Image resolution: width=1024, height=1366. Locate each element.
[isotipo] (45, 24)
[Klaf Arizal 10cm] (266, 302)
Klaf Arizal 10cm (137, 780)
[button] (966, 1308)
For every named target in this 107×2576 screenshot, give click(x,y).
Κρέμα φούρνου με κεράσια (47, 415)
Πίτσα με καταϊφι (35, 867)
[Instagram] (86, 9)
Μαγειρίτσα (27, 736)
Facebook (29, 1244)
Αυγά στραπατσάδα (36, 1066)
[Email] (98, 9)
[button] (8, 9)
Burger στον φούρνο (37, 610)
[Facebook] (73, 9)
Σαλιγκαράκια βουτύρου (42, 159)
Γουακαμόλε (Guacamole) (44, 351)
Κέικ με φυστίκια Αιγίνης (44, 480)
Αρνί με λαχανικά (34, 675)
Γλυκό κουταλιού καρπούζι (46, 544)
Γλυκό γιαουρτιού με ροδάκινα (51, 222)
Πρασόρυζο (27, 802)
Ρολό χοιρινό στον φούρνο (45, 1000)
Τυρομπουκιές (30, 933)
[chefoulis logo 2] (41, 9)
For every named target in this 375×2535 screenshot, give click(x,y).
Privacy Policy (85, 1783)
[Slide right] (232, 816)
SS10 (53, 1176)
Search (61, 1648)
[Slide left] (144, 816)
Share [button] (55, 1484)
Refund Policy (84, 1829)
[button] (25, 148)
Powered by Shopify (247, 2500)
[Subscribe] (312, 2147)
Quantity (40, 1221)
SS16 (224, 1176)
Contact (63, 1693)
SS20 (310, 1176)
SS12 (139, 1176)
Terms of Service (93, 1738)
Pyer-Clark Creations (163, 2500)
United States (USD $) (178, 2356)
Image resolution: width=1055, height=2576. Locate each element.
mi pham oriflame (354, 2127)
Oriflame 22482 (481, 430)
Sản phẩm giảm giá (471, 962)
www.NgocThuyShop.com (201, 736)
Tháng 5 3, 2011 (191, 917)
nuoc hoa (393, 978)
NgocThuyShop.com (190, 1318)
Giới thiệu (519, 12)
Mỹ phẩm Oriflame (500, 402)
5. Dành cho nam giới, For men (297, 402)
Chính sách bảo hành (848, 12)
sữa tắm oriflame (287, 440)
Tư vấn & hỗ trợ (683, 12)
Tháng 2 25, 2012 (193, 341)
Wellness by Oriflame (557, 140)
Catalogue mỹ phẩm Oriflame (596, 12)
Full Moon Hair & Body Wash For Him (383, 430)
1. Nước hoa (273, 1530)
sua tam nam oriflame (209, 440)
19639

**BRIEF:**
"each" is the string to look for; please copy every line of the records above where it appears.

**WRITTEN RESPONSE:**
Image resolution: width=1024, height=1366. Locate each element.
Image resolution: width=1055, height=2576. Locate each element.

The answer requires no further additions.